Work request 1.
Decide whether each statement below agrees with the account of Shirley. Answer yes or no for each, and quote the words of the text that decide it.
(a) Shirley was first admitted to the ICU with a pulmonary embolism.
(b) Chemotherapy slowed the progression of Shirley's cancer.
(c) Shirley had three children.
Work request 2. Reproduce word for word the part of the account of Shirley that opens with the words containing "In the face" and closes with "she was gone.".

═════ Provided passage

Taking the Last Steps with You

When I first met Shirley (not her real name), a 48 year-old patient, she had been in our telemetry unit for about two weeks earlier this year. She was initially admitted to the ICU with a pulmonary embolism (blood clot in the lungs). Quickly she was diagnosed with lung cancer that had metastasized to the brain and other organs. The news came so suddenly that the total shock turned Shirley and her family’s lives upside down.

Her family and doctors wanted to fight the cancer with every opportunity, but her body was deteriorating every day, causing her to lose a lot of weight and to feel weak and exhausted. As a result she needed help with her daily activities such as getting out of bed, walking a few steps, and even going to the bathroom, things that most people take for granted. Chemotherapy and aggressive treatments proved to be futile to halt the progression of the cancer.

In the face of these challenges, Shirley and her husband made it known to the medical and nursing staff that they were Christians and that they were leaning on their strong faith to support them. They dealt with it one day at a time. They also kept a Bible in the room.

Gradually, they came to accept the poor prognosis and that a cure was beyond reach. The focus shifted to providing comfort care for Shirley. They had two young children aged 10 and 12 who were pulling at her heart’s string. She worried about what might happen to them after she was gone.

══════════
═════ Data to examine

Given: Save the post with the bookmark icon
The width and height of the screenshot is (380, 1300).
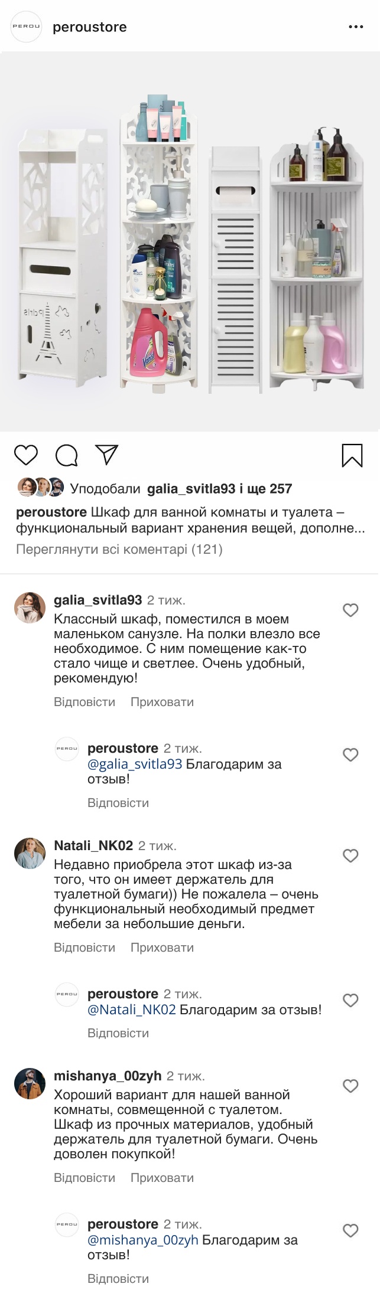Looking at the screenshot, I should click(x=352, y=456).
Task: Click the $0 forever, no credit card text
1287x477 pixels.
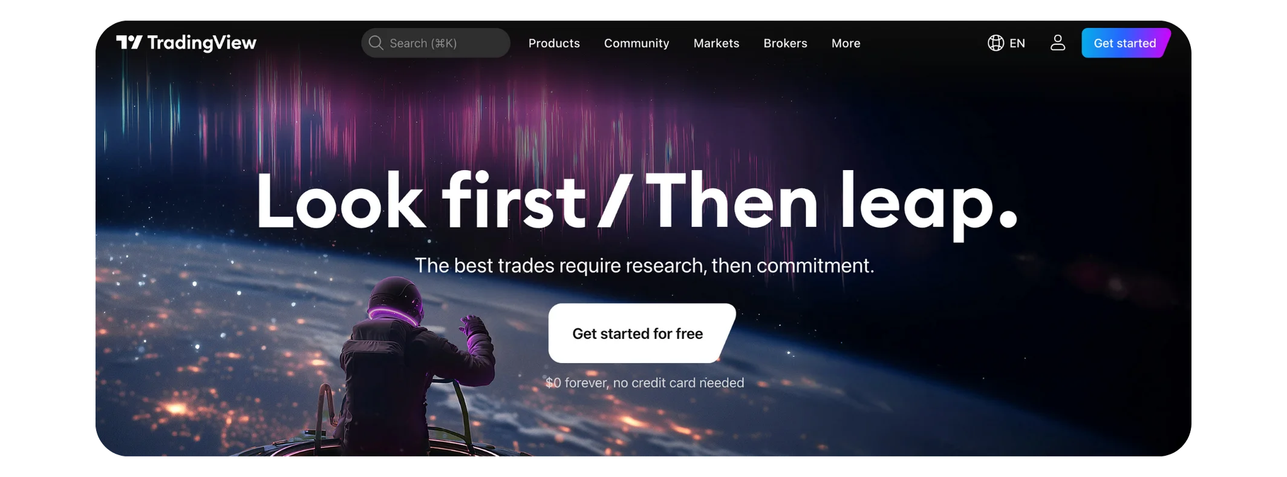Action: point(645,383)
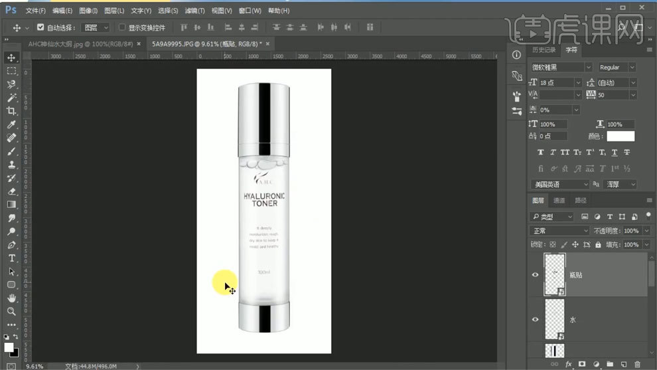
Task: Hide the 瓶贴 layer
Action: tap(535, 275)
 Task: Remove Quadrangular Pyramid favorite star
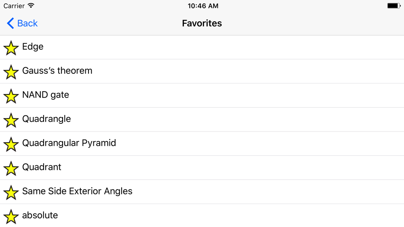click(11, 144)
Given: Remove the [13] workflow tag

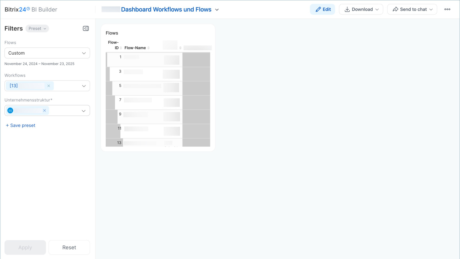Looking at the screenshot, I should (x=49, y=86).
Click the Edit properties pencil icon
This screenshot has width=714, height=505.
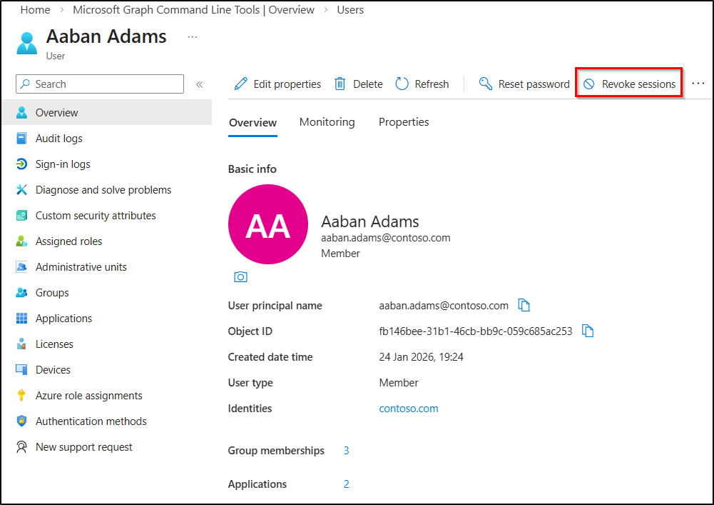(241, 84)
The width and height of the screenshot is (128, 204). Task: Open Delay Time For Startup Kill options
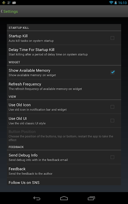(x=64, y=52)
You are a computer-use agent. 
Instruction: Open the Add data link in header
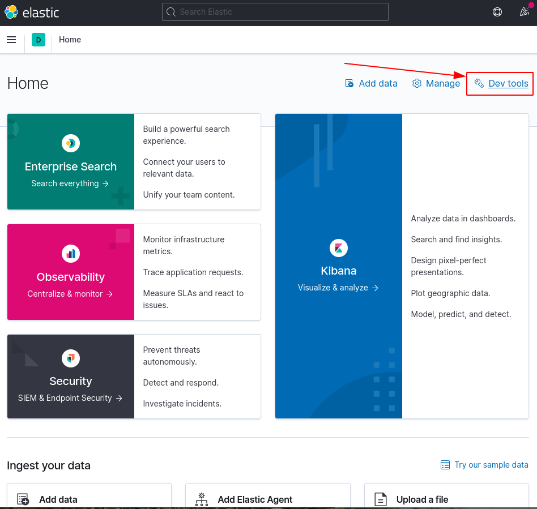point(372,83)
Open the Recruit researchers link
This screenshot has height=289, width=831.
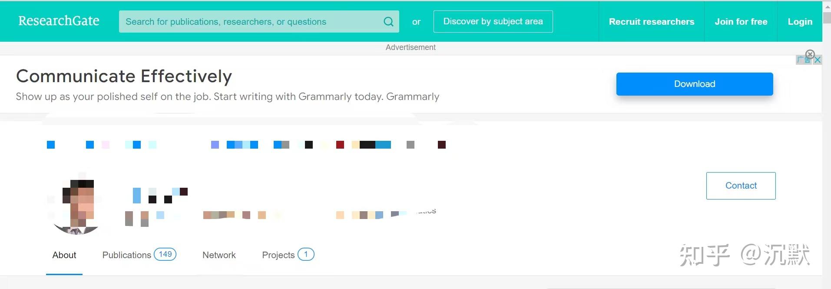tap(651, 22)
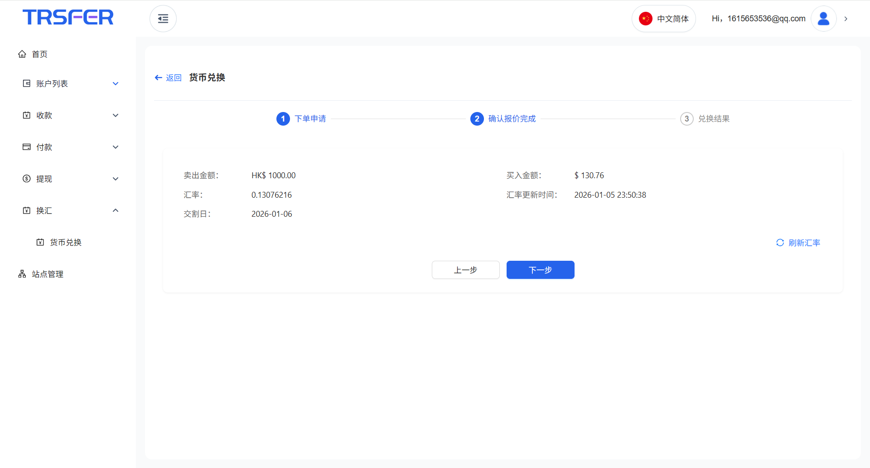Click step 1 下单申请 indicator
This screenshot has width=870, height=468.
(x=283, y=119)
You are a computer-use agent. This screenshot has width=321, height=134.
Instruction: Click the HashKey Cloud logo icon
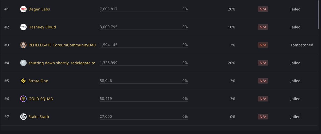23,27
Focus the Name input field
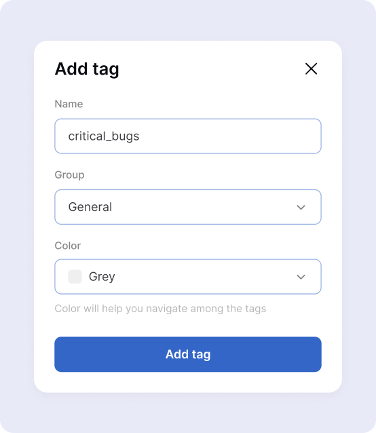The image size is (376, 433). (188, 136)
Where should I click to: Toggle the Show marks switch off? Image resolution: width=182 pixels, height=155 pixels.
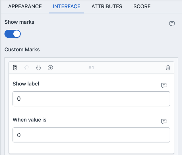coord(13,34)
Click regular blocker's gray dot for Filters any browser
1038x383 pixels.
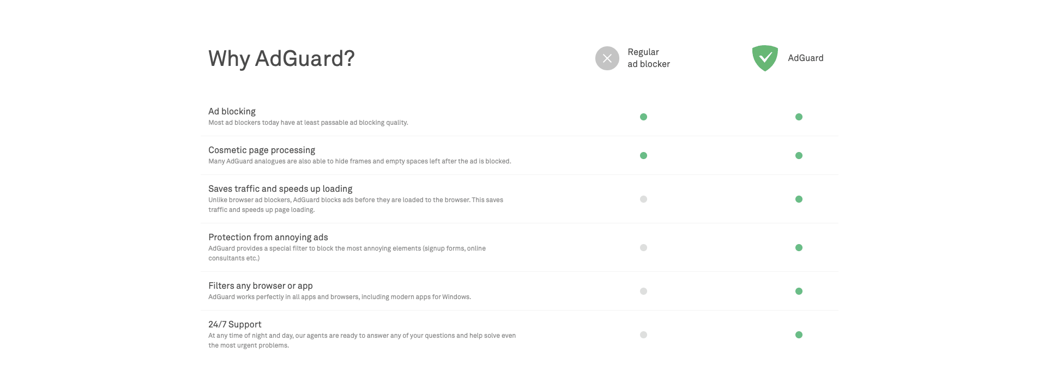pyautogui.click(x=643, y=291)
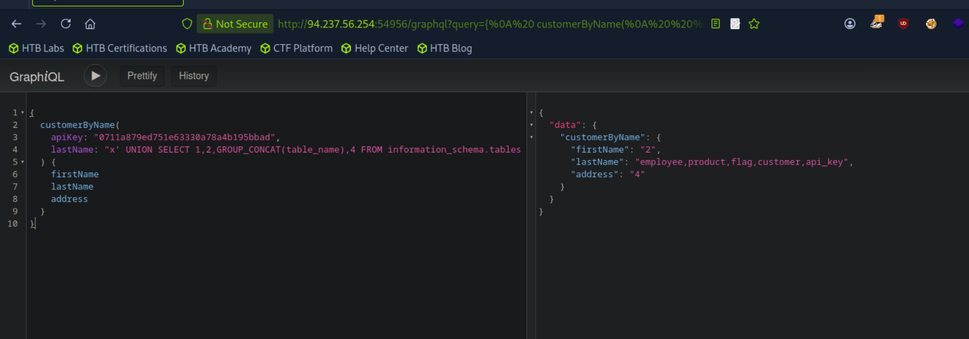Go to the browser home page
This screenshot has height=339, width=969.
click(90, 24)
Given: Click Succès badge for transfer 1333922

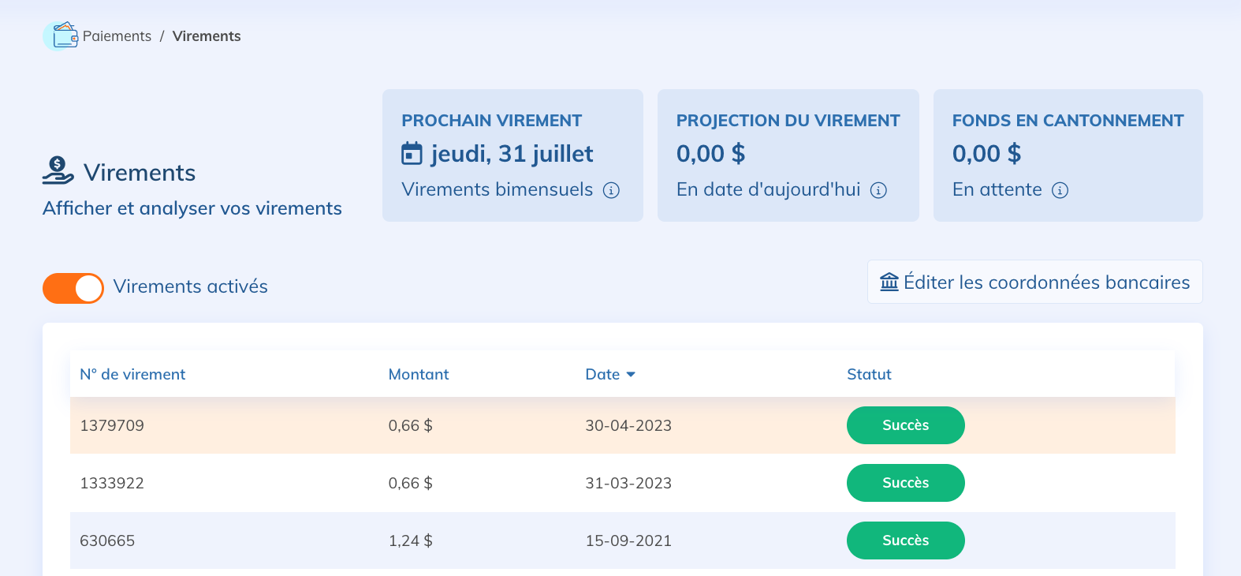Looking at the screenshot, I should (905, 483).
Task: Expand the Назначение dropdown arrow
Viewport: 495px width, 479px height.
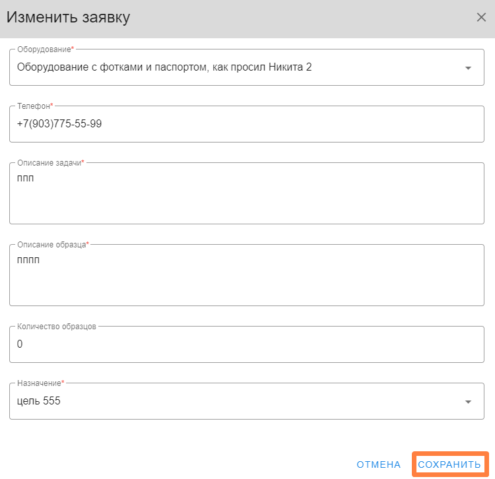Action: 468,401
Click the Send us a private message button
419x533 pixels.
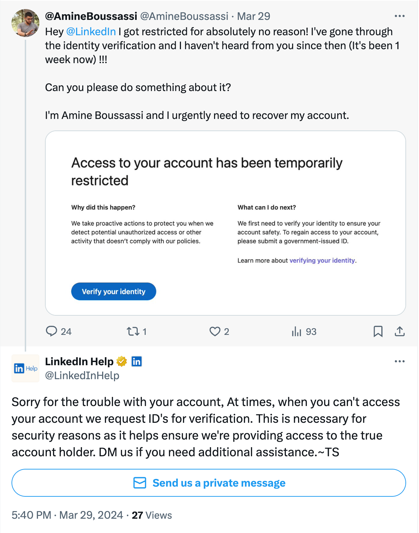(209, 483)
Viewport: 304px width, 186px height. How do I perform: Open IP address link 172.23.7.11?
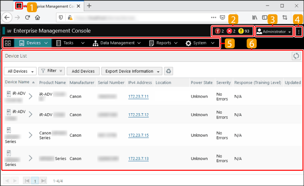138,96
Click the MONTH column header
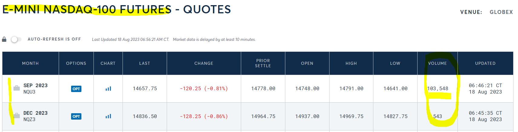Screen dimensions: 518x132 pyautogui.click(x=30, y=63)
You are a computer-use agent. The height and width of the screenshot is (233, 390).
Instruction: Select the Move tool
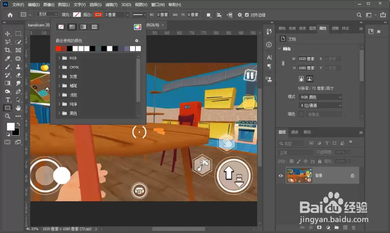click(8, 34)
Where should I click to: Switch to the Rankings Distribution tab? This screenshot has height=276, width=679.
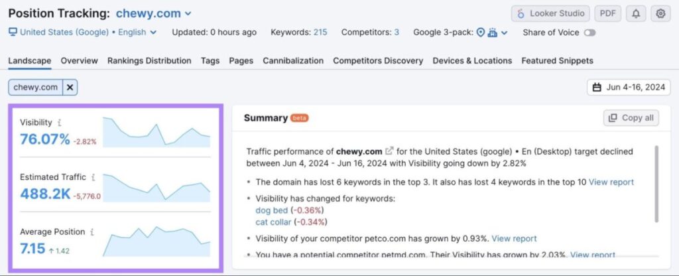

══════════

Response area 1.
(a) Yes: "She was initially admitted to the ICU with a pulmonary embolism (blood clot in the lungs)."
(b) No: "Chemotherapy and aggressive treatments proved to be futile to halt the progression of the cancer."
(c) No: "They had two young children aged 10 and 12 who were pulling at her heart’s string."

Response area 2.
In the face of these challenges, Shirley and her husband made it known to the medical and nursing staff that they were Christians and that they were leaning on their strong faith to support them. They dealt with it one day at a time. They also kept a Bible in the room.

Gradually, they came to accept the poor prognosis and that a cure was beyond reach. The focus shifted to providing comfort care for Shirley. They had two young children aged 10 and 12 who were pulling at her heart’s string. She worried about what might happen to them after she was gone.